Tuesday, June 06, 2006

We Are Losing The Moral High Ground

NY Times Editorial: Degrading America's Image

As a veteran of two branches of service that worked with all the branches in some capacity, one of the things I hold sacred is the honor of having served my country. But I remember when my country was honorable and striving for high ideals. We decried the events of the My Lai massacre in Vietnam. In boot camp, regardless of the branch of service, we are taught the values of our military, with specific training on our treatment of prisoners, detainees and the provisions of the Geneva Conventions, the rules of engagement on the battlefield/at sea, and the provisions of the UCMJ (Uniform Code of Military Justice) that require us to ascertain whether a situation is lawful or unlawful, whether an order is lawful or unlawful, and whether or not what we are doing is in keeping with the highest ideals of the military and the nation.

It is this sense of honor that drives most military members and veterans. But when our country throws away these time-honored traditions, ideals and laws, there is a sense of cognitive dissonance and weltschmerz that undermines our position in the world. The following NY Times editorial outlines some of that sense of dissociation with the honor of having served and the lack of honor occurring within the government.
For more than seven decades, civilized nations have adhered to minimum standards of decent behavior toward prisoners of war — agreed to in the Geneva Conventions. They were respected by 12 presidents and generations of military leaders because they reflected this nation's principles and gave Americans some protection if they were captured in wartime.

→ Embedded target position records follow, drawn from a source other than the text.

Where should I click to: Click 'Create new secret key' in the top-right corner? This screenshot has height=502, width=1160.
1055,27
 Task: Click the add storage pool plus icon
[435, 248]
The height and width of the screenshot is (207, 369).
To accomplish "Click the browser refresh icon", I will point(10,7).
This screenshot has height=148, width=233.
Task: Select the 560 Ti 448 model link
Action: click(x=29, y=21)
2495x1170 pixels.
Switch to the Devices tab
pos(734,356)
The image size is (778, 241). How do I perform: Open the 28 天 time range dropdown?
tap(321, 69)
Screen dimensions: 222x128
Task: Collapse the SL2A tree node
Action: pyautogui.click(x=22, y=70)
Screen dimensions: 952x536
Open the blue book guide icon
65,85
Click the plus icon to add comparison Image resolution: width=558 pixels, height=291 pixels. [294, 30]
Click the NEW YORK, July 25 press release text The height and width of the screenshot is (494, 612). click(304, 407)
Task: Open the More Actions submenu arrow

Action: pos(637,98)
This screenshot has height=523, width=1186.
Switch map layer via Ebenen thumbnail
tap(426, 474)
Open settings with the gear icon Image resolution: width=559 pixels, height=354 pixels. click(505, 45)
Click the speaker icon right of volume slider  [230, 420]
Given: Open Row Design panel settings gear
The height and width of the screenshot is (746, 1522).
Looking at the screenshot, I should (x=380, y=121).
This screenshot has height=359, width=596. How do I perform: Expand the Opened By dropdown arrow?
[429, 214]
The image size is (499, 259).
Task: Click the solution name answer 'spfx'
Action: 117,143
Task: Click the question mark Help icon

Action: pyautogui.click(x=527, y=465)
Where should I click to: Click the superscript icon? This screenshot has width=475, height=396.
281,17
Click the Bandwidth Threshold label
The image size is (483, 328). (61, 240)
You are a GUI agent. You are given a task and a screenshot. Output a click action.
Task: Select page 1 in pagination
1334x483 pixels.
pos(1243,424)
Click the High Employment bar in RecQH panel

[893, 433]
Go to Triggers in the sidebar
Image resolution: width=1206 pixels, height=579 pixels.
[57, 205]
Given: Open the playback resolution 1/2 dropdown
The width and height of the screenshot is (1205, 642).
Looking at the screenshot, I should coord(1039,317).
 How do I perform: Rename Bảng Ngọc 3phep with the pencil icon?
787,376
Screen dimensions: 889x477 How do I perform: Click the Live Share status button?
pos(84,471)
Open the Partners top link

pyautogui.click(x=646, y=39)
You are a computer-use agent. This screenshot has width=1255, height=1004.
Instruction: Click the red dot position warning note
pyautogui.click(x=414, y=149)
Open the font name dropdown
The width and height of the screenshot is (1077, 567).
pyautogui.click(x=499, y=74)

It took the Bush administration to make the world doubt Washington's fidelity to the rules. And The Los Angeles Times, reporting yesterday on a dispute over updating the Army rulebook known as the Field Manual, reminded us that there is good reason to worry.

At issue is Directive 2310 on the treatment and questioning of prisoners, an annex to the Field Manual. It has long contained a reference to Article 3 of the Geneva Conventions, which covers all prisoners, whether they meet the common definition of prisoners of war or are the sort of prisoners the administration classifies as "unlawful enemy combatants," like suspected members of the Taliban or Al Qaeda.

Article 3 prohibits the use of torture and other overt acts of violence. But Mr. Bush's civilian lawyers removed it from the military rulebook over the objections of diplomats and military lawyers. Mr. Bush has said he does not condone torture, but he has also said he would decide for himself when to follow the ban on torture imposed by Congress last year. Removing the Geneva Conventions from Army regulations gives the world more cause for doubt.

Article 3 also prohibits "outrages on personal dignity, in particular, humiliating and degrading treatment." (Remember the hooded man, the pyramids of naked prisoners?) The Pentagon says the new rules require humane treatment, but that is not much comfort, since the Bush team has shown that it does not define humane treatment the way most people do.

There are other aspects of Article 3 that this administration probably finds inconvenient, like its requirement that governments holding prisoners subject them to actual courts "affording all the judicial guarantees which are recognized as indispensable by civilized peoples." The hearings at Guantánamo Bay hardly meet that description.

It defies belief that this administration is still clinging to its benighted policies on prisoners after the horrors of Abu Ghraib, the killings at American camps in Afghanistan and the world's fresh outrage over what appears to have been the massacre of Iraqi men, women and children in the village of Haditha.